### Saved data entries
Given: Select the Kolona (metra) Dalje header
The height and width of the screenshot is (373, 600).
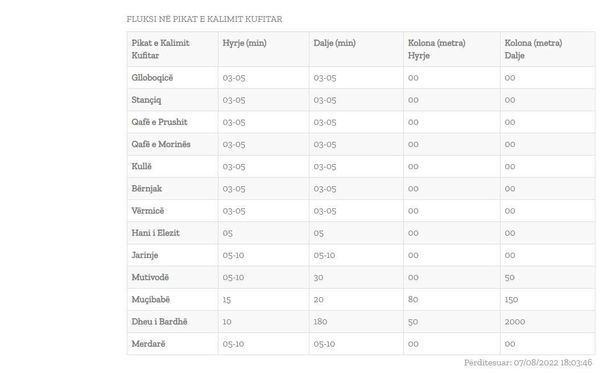Looking at the screenshot, I should click(x=533, y=49).
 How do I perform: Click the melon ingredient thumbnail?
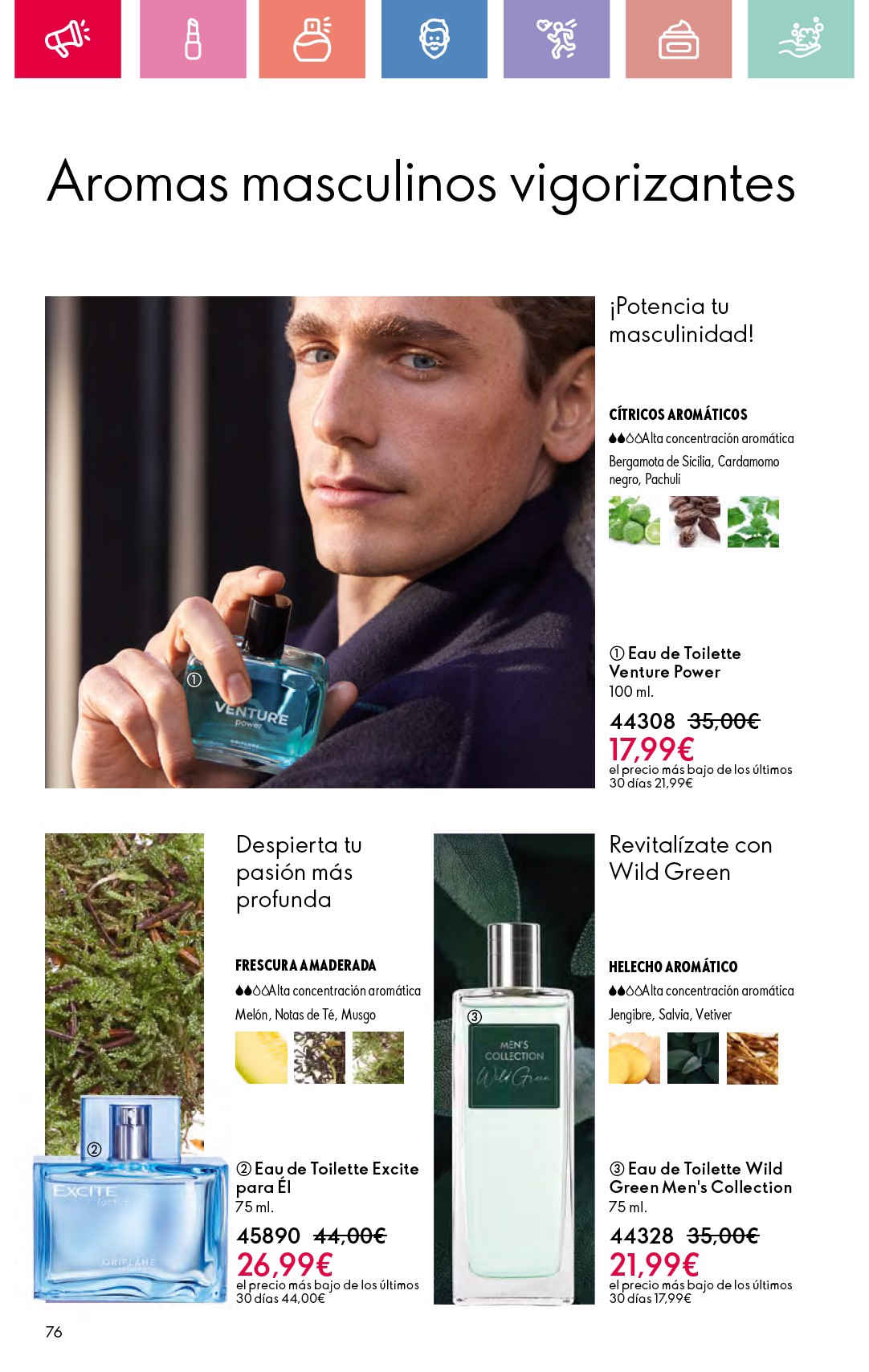[261, 1058]
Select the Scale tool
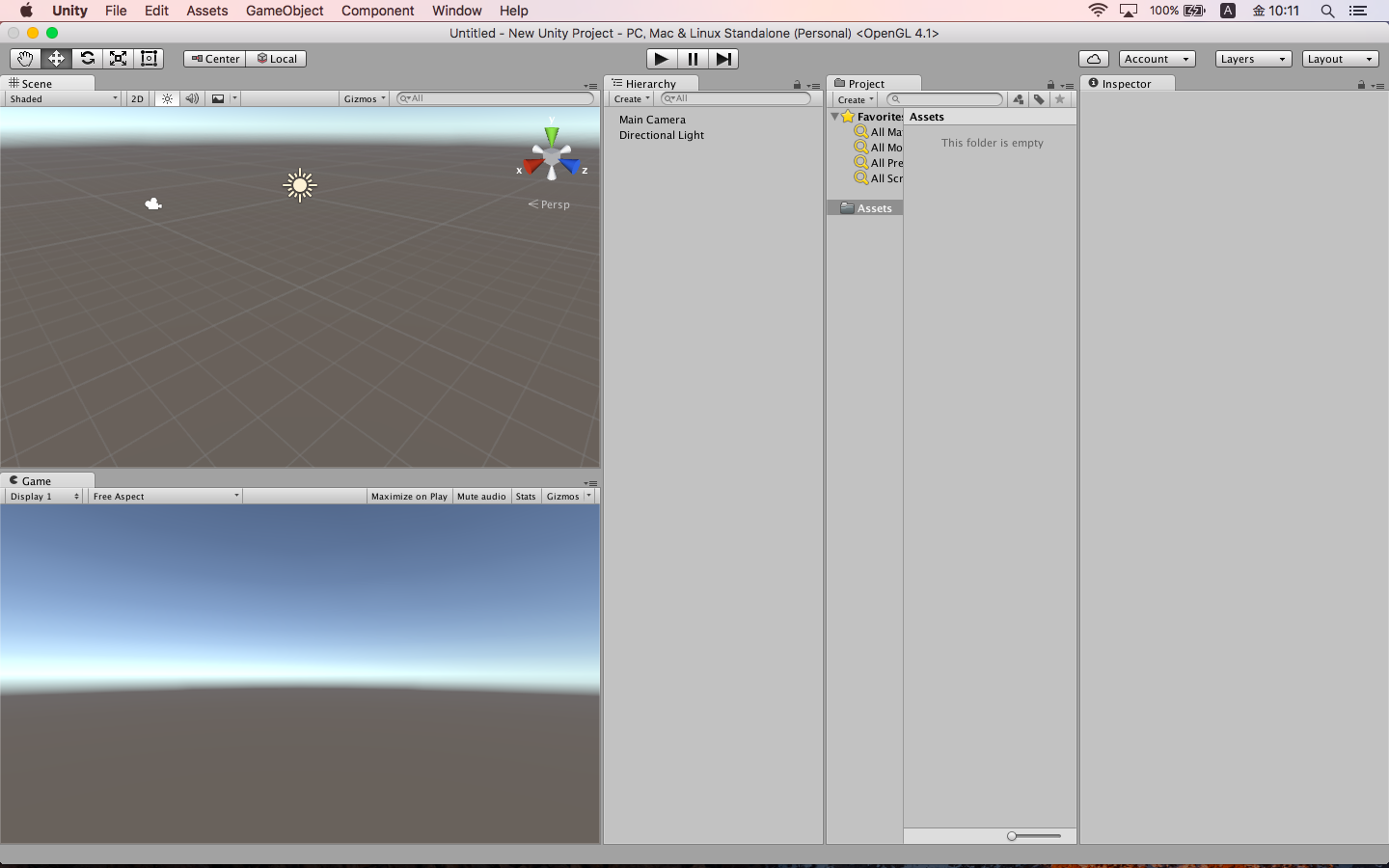The width and height of the screenshot is (1389, 868). 118,59
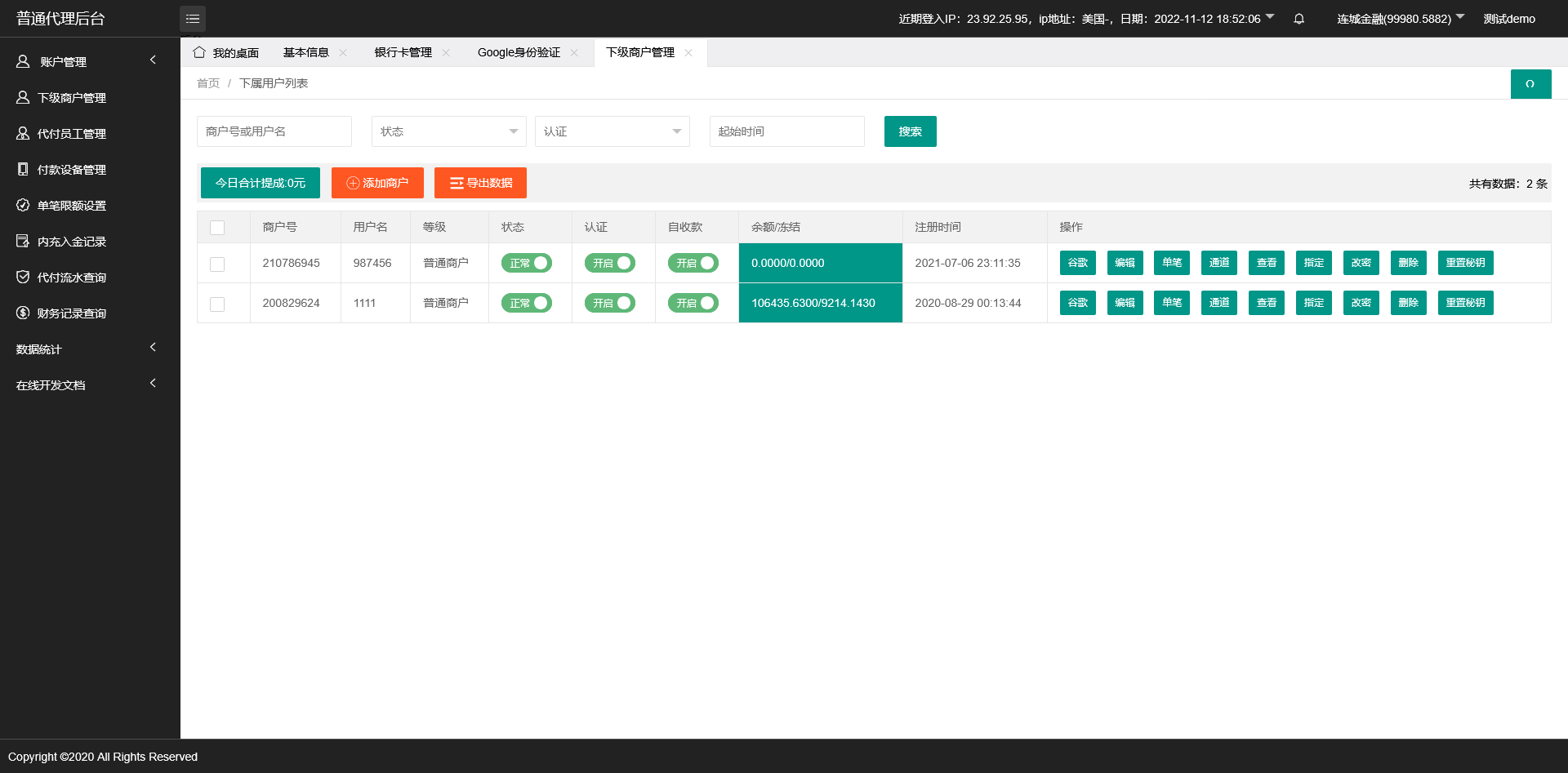Switch to the 银行卡管理 tab
1568x773 pixels.
(x=403, y=53)
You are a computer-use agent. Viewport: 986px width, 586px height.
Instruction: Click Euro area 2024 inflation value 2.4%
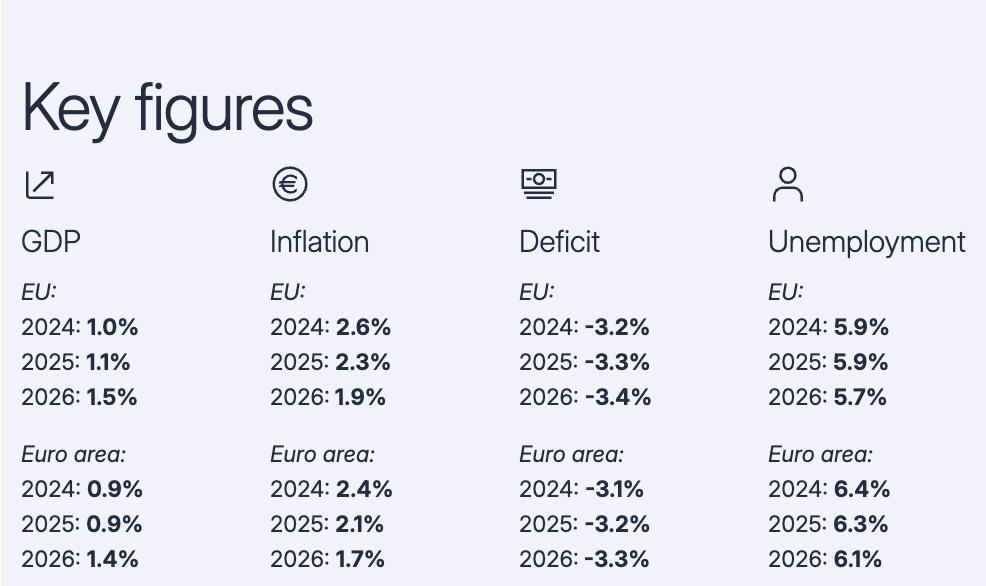point(364,489)
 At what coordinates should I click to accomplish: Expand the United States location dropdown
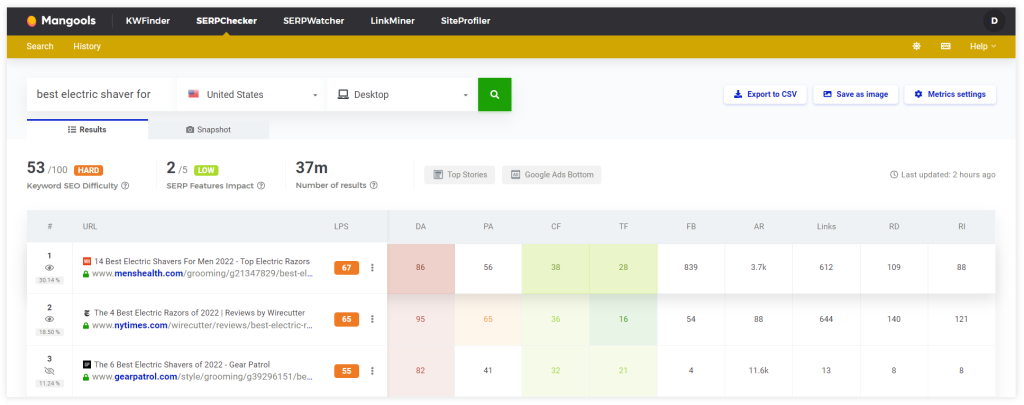pos(252,94)
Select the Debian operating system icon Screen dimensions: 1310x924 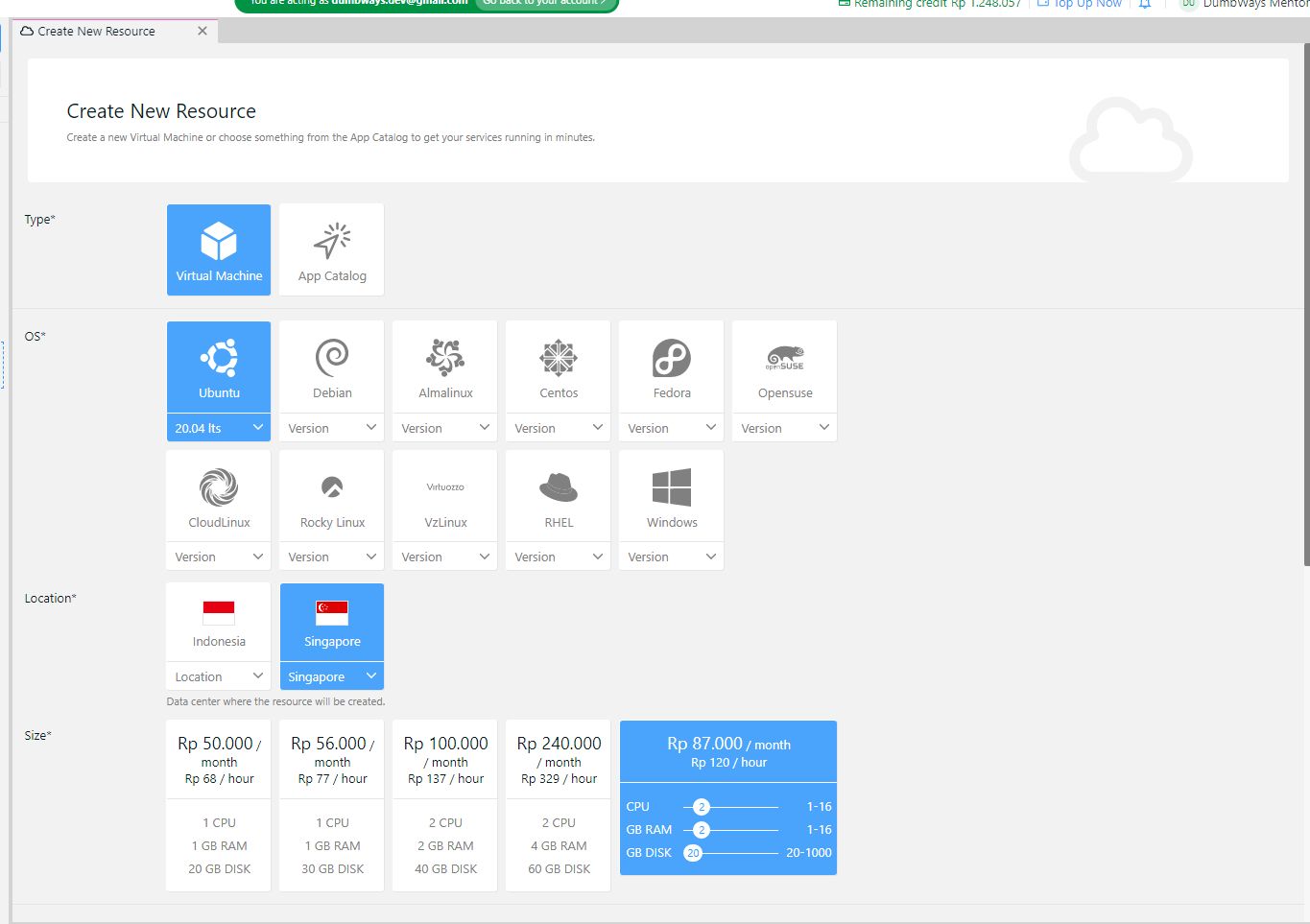(331, 367)
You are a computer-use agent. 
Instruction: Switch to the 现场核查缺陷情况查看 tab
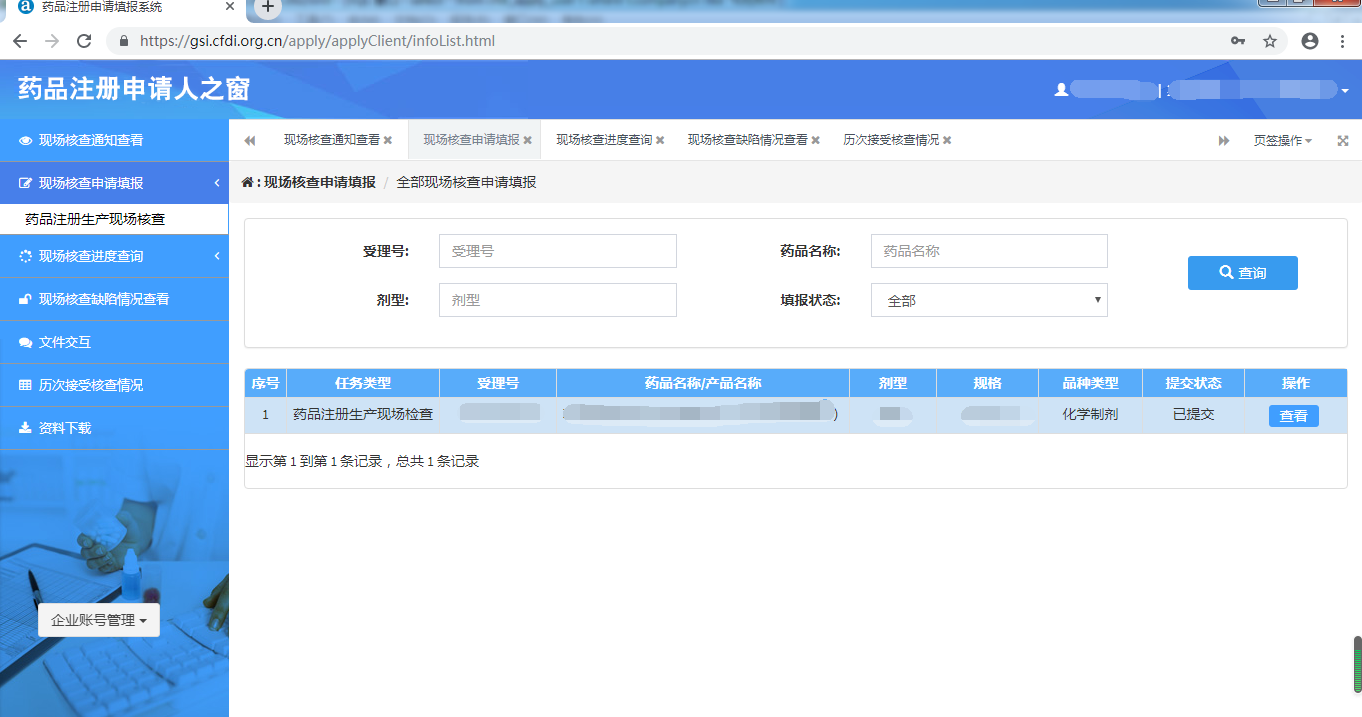tap(747, 140)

### Brief
All that is needed is how many lines of the data contain "agent", stated as a number.

### Written solution
2